A: TheatreWorks is doing relatively well. We had a horrible time coming out of the pandemic — it was difficult for the entire industry. And in fact, every day, theaters continue to close. But our community really showed up with our Save TheatreWorks Now campaign. We raised enough money, and we’ve been working hard to stabilize the company. Now, we can triumphantly say we are as precarious as any theater has ever been, as a not-for-profit.

Then the NEA pulled funding. To start, our government doesn’t fund the arts the way they’re funded in other countries. After theaters and other arts organizations had gone through the trouble of doing all the paperwork and the whole budgeting process, to have that funding removed was a slap in the face. The prerogative of the government is that they can change their mission, but the decent thing to do is to change it going forward, not retroactively. What people don’t realize is that for our organization, and every organization that lost that funding, they’re also losing that funding in the future, because to receive any funding from the government, you have to sign a document saying that you will not do work that focuses diversity, inclusion and equity — sign a document saying ‘We will be homogenous, inequitable and exclusionary.’ It’s absurd, right?
It means we have to work harder. We like to say we’re locally grown and nationally known, and we have robust support from our community. The thing about Silicon Valley, though, is that even though we all know we’re surrounded by billions of dollars, it doesn’t find its way into the community and into the arts in as robust a way as you would think. An NEA statistic says that more arts organizations closed in this area than others during and after COVID.
Q: Why do you think it is so important to have a thriving local theater company in Silicon Valley?
A: The number of people who say the theater saved them. There is something about theater. It’s ancient. It’s a secular church. It is coming together to share a space and share a story.
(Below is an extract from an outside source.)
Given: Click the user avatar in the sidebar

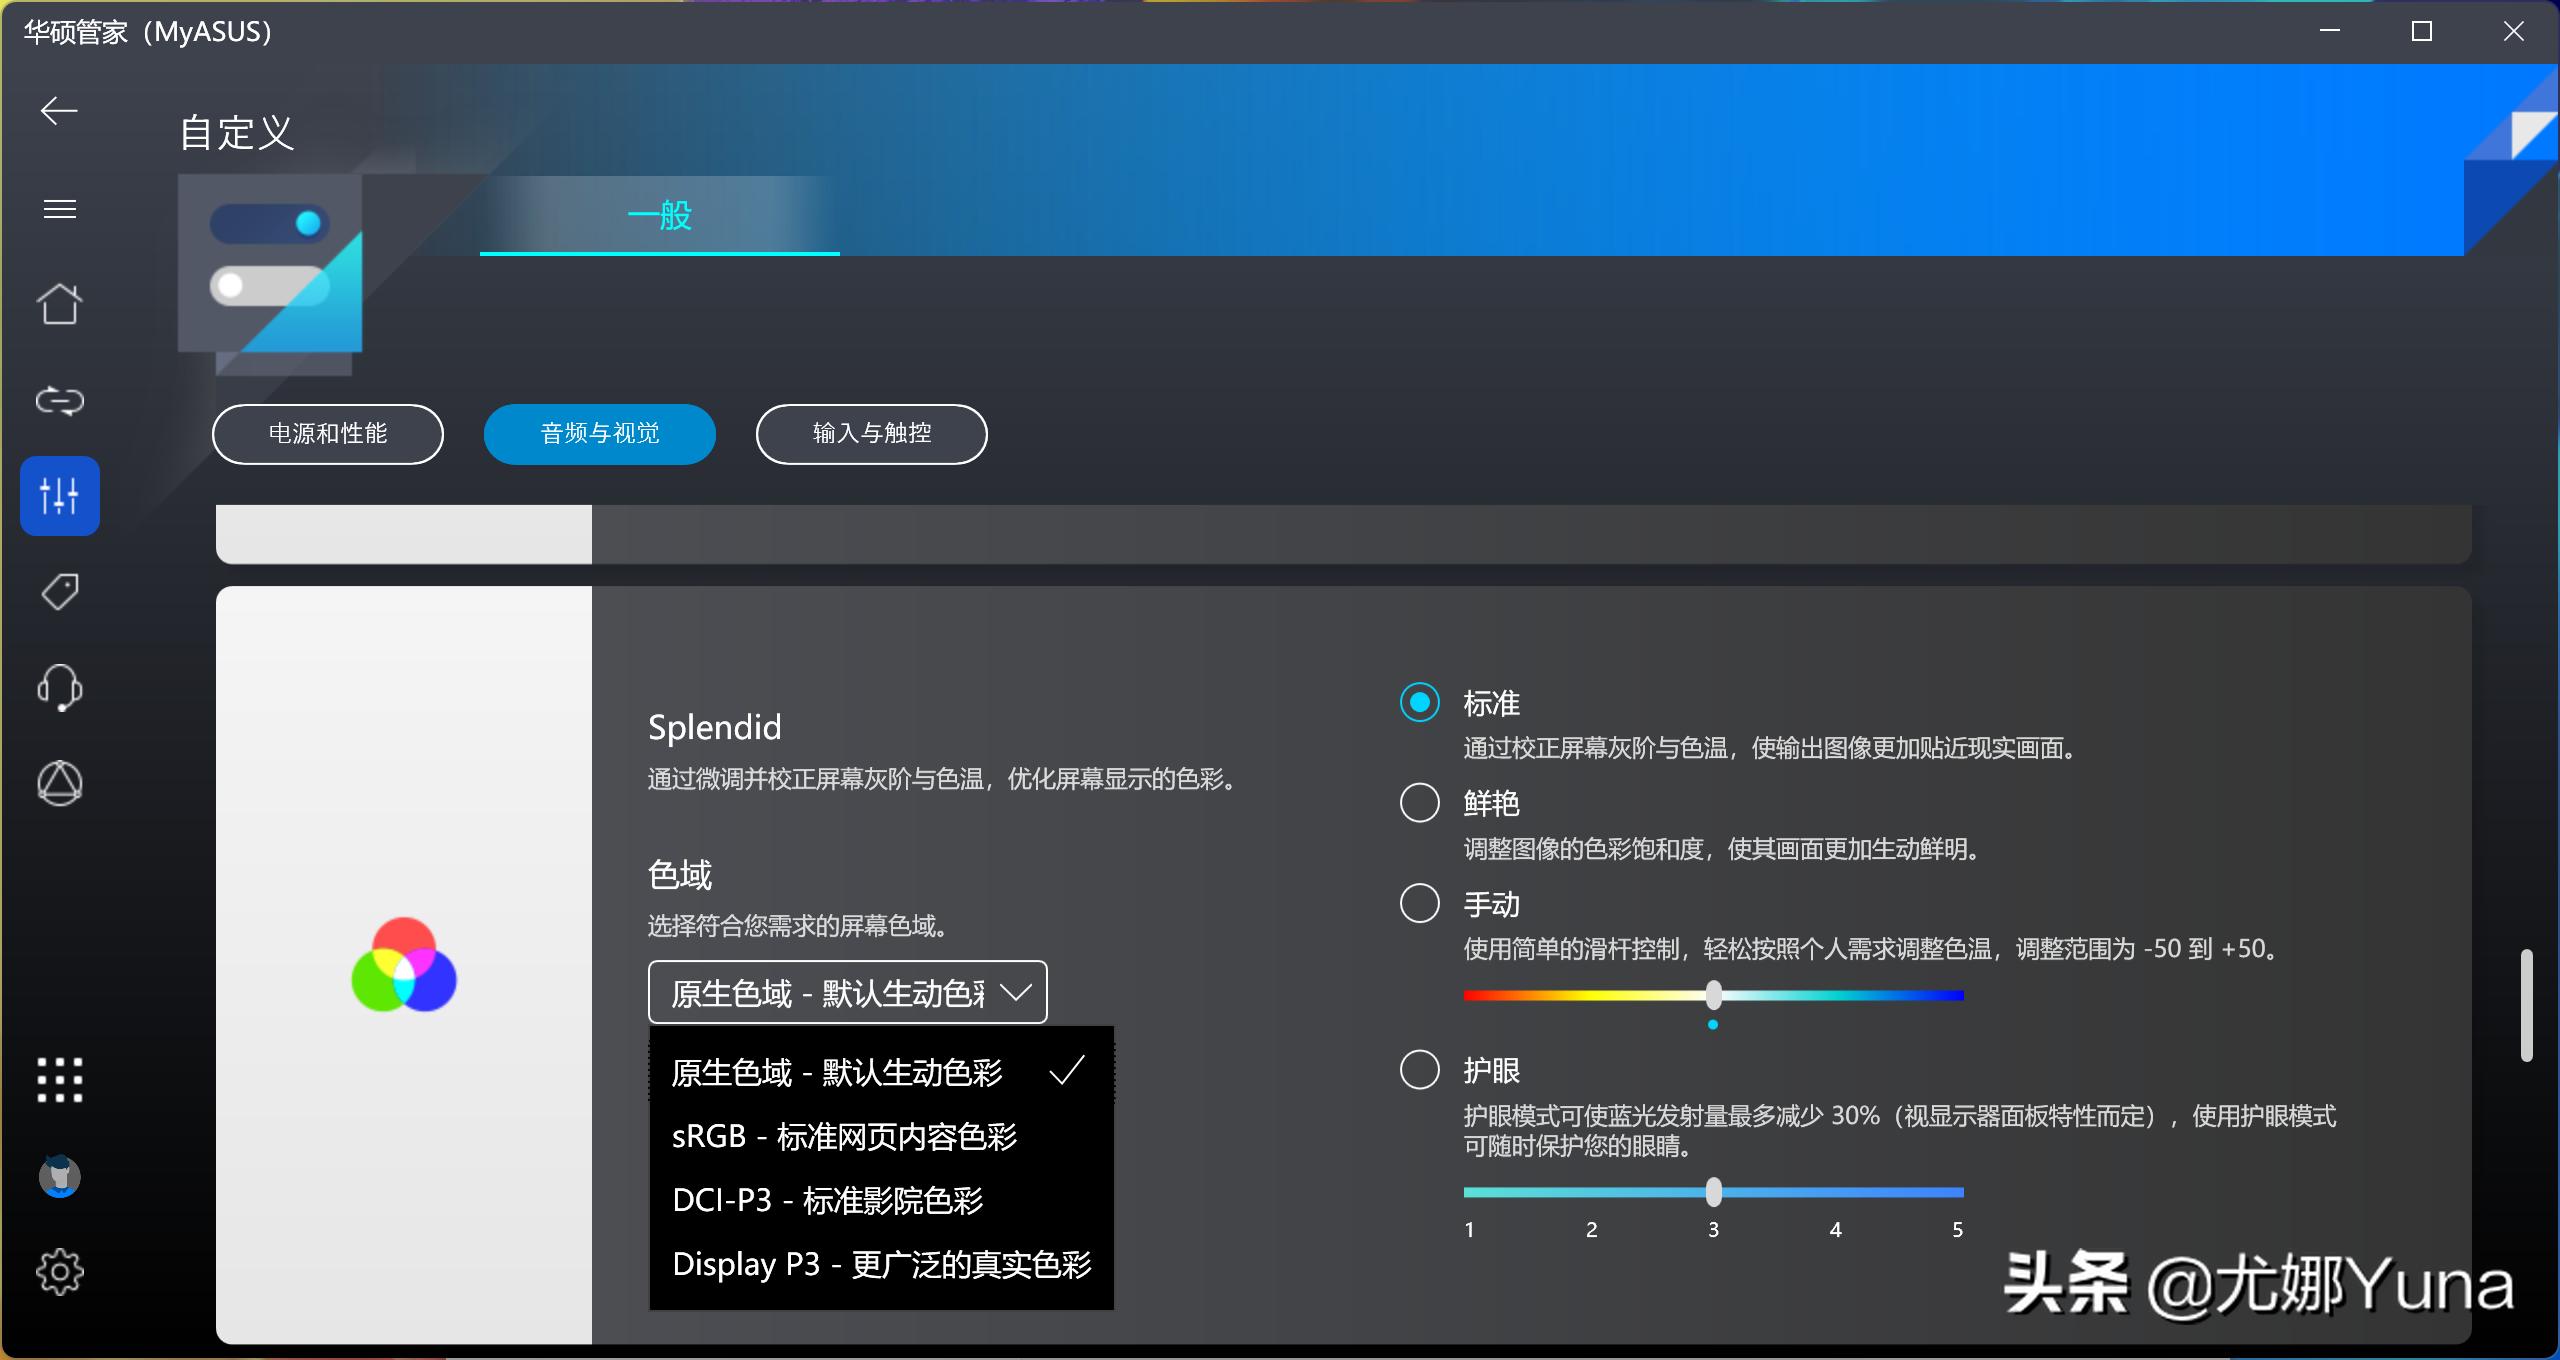Looking at the screenshot, I should [x=59, y=1176].
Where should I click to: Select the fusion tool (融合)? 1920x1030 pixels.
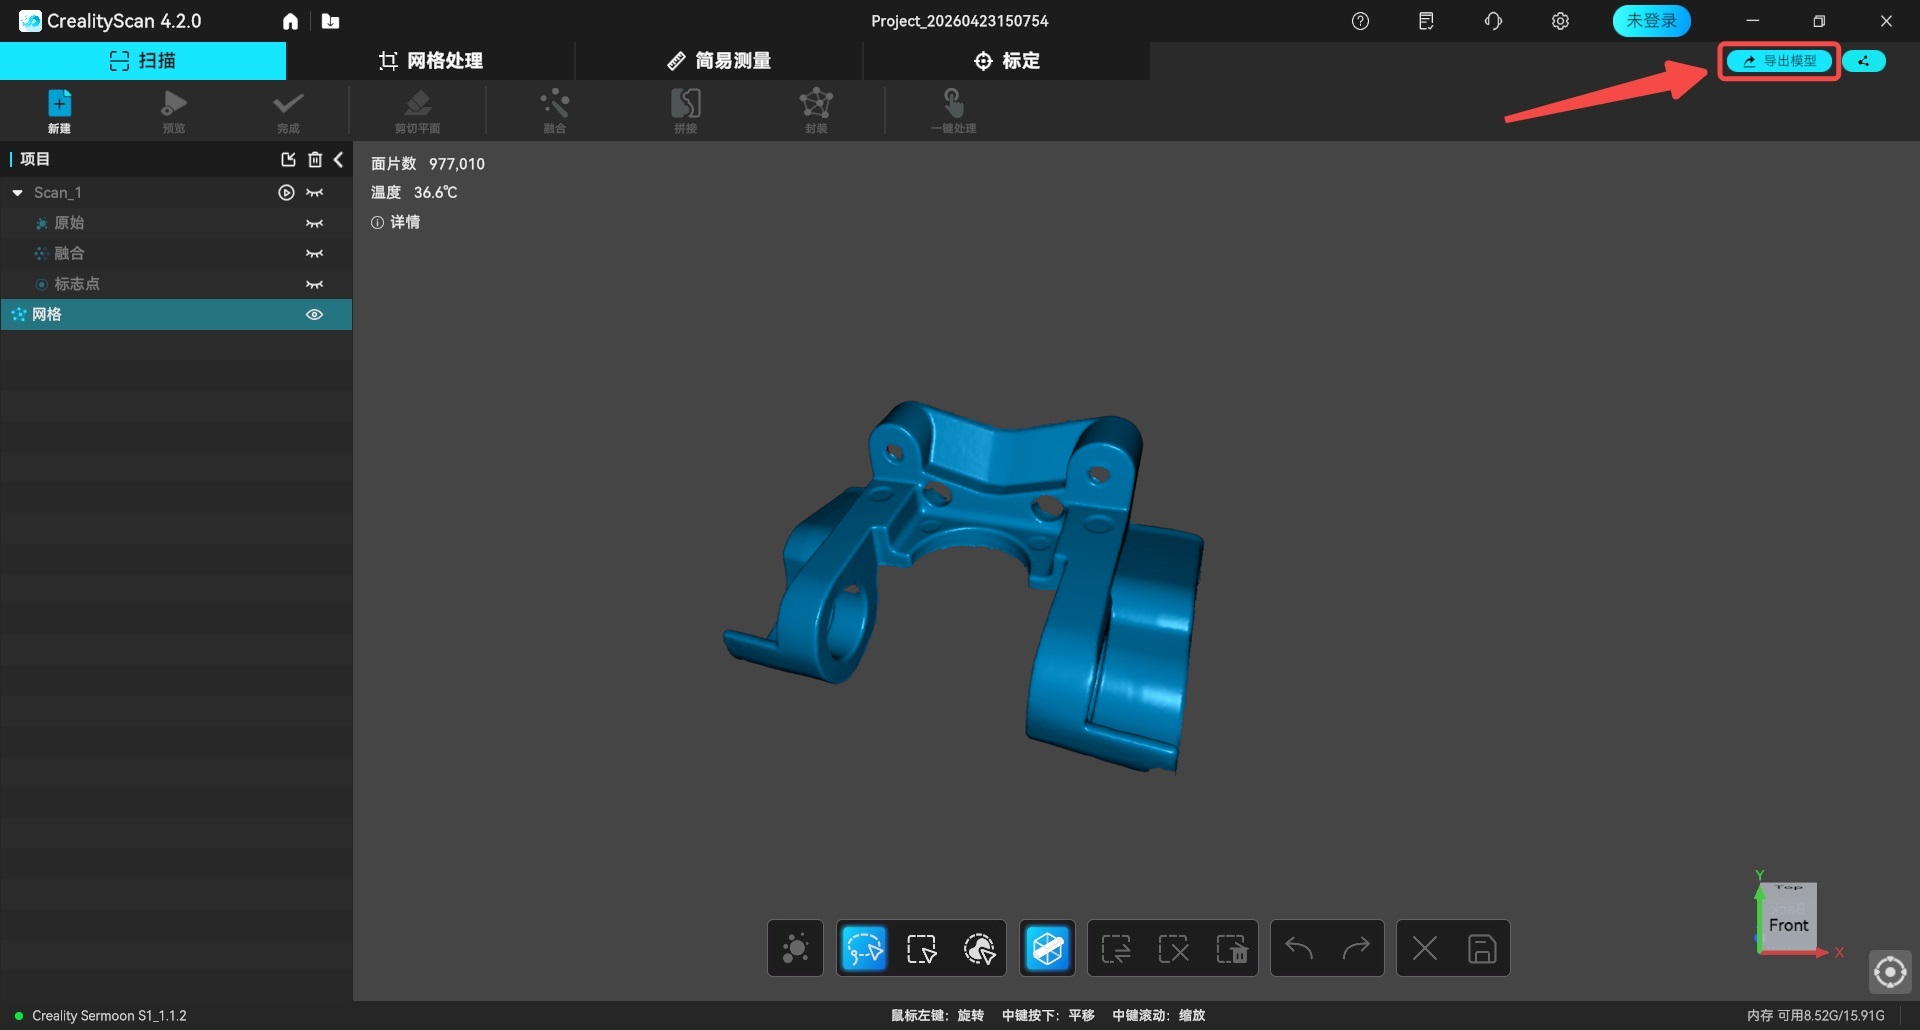tap(555, 110)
There are studies on how it regulates your heartbeat and how it releases serotonin. In terms of programming, we can also shape what conversations we have as a community. We’re constantly asking, ‘What are we providing?’ Sometimes the answer is respite or joy. Or think about how much history you’ve learned through movies and plays, and not in school. Theater and art have always had a way of giving back lost histories. I’m embarrassed I learned about redlining through A Raisin in the Sun — not in school, but through a play. I learned about the Oklahoma riots, even though my family is from Oklahoma, from Marvel TV.
In Silicon Valley, so many of our artists, actors, writers and directors go on to populate Apple TV, Netflix or Hulu. You can take a direct line and say, ‘We are the de facto R&D wing of every movie theater.’ You learn the craft here in a way that you can’t learn it in other places.
Giovanna Sardelli
City of residence: Menlo Park, CA and Las Vegas, NV
Education: BA – University of Nevada, Las Vegas; MFA – Tisch School of the Arts, Graduate Acting Program, New York University
Age: 59
5 fun facts:
1. I was a magician’s assistant in a Vegas magic show before becoming a director.
2. I played Nurse Claire on the soap opera “Another World” for several years.
3. Karate was my passion for many years, I received my 2nd degree black belt and taught beginners.
4. After a decade of acting, I was invited to return to NYU for the Grad Acting Departments Director’s Lab, which was a year-long fellowship that changed the trajectory of my career.
5. When I returned to karate after taking many, many years off, I punched myself and ended up pulling my hamstring. In my mind, I was still a karataka but in my body I was…not.